» **Work to complete**
Beginning with the first line of the data below, reproduce every line unchanged, ending with the line that holds "The width and height of the screenshot is (1481, 763).".

» **Extracted information**
○ ○ ○ ○

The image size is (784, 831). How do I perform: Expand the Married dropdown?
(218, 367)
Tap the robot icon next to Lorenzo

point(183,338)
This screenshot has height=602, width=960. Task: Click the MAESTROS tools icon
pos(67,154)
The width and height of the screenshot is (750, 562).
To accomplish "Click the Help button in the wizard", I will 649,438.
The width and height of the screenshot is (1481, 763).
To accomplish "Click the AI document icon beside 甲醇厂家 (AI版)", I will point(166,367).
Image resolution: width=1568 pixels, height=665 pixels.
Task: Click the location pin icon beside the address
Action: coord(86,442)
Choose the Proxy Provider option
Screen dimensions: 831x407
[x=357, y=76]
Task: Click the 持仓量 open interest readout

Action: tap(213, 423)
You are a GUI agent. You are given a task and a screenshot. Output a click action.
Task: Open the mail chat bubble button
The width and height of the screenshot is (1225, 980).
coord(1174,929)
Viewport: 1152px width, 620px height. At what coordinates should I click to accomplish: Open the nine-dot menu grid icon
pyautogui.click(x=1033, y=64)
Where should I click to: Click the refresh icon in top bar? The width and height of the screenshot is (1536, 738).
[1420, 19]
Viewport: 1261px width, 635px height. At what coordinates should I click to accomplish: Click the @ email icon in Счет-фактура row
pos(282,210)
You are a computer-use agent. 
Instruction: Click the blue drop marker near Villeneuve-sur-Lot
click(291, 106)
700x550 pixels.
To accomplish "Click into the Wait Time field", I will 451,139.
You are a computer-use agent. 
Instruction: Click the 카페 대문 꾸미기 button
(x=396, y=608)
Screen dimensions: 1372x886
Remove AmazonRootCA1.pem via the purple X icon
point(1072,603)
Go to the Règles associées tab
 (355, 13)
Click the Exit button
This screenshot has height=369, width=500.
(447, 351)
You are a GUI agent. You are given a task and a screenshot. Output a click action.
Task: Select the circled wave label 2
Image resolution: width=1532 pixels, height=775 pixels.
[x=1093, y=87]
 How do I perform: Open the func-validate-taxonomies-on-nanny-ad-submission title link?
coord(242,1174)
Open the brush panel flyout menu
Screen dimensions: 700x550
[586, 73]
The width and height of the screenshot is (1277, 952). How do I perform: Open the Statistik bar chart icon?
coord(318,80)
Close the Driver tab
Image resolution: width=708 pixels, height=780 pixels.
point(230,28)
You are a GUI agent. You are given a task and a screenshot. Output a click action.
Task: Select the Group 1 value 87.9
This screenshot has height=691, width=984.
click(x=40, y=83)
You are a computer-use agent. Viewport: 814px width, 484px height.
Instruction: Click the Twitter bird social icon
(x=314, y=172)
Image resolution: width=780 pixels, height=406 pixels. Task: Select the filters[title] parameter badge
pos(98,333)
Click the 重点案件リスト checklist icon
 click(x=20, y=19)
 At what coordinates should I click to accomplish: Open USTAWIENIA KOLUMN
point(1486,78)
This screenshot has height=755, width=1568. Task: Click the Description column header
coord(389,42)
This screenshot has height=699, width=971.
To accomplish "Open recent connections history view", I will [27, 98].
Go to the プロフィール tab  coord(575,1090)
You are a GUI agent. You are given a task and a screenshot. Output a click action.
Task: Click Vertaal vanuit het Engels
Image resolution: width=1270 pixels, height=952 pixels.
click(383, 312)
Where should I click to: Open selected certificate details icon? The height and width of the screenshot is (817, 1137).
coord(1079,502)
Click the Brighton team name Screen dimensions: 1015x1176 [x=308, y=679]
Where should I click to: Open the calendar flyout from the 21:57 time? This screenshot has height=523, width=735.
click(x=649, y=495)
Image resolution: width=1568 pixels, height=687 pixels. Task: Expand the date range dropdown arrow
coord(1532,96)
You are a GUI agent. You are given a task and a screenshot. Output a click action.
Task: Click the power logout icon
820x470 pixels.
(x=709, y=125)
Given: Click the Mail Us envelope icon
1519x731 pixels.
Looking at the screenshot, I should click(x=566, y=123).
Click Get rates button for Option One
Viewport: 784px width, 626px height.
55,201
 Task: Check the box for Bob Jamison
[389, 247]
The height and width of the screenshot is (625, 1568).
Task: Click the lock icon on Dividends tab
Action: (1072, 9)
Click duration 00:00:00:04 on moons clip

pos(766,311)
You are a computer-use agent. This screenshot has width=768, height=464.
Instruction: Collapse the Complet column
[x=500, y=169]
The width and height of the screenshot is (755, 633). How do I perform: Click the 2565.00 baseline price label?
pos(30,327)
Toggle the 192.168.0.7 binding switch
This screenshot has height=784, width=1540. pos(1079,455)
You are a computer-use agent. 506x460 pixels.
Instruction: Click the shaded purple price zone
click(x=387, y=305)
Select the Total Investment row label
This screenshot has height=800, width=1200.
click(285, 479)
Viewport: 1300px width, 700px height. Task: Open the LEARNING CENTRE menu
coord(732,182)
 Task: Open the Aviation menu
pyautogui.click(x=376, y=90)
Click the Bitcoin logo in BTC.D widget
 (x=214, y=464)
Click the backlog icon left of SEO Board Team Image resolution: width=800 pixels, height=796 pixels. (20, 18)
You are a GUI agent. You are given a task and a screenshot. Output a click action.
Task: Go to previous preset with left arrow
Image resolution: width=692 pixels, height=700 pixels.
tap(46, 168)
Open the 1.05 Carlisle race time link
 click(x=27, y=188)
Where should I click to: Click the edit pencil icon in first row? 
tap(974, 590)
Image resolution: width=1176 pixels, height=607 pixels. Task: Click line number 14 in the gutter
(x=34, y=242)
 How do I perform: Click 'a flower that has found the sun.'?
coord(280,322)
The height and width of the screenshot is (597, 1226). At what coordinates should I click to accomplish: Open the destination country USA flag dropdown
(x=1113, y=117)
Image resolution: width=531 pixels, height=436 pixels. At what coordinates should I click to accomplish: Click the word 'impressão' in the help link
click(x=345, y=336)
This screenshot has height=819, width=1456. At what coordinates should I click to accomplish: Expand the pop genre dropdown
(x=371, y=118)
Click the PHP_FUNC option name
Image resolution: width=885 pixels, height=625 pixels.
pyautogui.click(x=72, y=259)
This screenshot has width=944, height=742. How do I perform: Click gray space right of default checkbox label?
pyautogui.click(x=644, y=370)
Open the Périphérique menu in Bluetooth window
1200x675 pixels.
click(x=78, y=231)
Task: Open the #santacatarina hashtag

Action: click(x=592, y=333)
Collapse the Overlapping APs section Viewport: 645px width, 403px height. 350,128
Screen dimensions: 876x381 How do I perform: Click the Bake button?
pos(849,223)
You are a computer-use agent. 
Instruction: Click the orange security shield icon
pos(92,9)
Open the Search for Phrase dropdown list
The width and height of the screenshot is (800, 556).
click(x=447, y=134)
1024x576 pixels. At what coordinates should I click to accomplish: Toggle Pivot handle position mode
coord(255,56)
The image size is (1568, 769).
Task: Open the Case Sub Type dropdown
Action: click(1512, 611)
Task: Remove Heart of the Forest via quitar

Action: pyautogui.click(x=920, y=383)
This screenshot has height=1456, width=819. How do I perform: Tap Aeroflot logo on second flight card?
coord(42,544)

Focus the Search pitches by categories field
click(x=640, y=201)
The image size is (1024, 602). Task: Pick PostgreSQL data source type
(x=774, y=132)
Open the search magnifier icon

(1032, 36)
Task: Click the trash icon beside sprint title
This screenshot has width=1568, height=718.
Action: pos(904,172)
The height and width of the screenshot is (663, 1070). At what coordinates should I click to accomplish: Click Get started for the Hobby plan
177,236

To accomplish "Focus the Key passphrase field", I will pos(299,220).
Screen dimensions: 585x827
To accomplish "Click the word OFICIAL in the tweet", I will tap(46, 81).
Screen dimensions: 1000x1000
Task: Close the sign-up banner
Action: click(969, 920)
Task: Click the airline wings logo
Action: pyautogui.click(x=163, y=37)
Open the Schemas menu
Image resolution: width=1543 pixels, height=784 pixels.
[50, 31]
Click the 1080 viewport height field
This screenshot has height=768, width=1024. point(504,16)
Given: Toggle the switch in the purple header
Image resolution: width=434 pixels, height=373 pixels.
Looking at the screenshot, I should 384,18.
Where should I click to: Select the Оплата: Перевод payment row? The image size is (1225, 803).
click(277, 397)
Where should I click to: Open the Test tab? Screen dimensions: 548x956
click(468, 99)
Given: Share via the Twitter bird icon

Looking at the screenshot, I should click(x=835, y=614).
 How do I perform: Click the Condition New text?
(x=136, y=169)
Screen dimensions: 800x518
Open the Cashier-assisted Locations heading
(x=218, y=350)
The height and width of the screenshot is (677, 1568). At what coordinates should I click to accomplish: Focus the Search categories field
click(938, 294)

○ ○ ○ ○

» **Answer section**
The image size is (784, 831). How do I perform: Expand the Married dropdown?
(218, 367)
Tap the robot icon next to Lorenzo

point(183,338)
This screenshot has height=602, width=960. Task: Click the MAESTROS tools icon
pos(67,154)
The width and height of the screenshot is (750, 562).
To accomplish "Click the Help button in the wizard", I will 649,438.
The width and height of the screenshot is (1481, 763).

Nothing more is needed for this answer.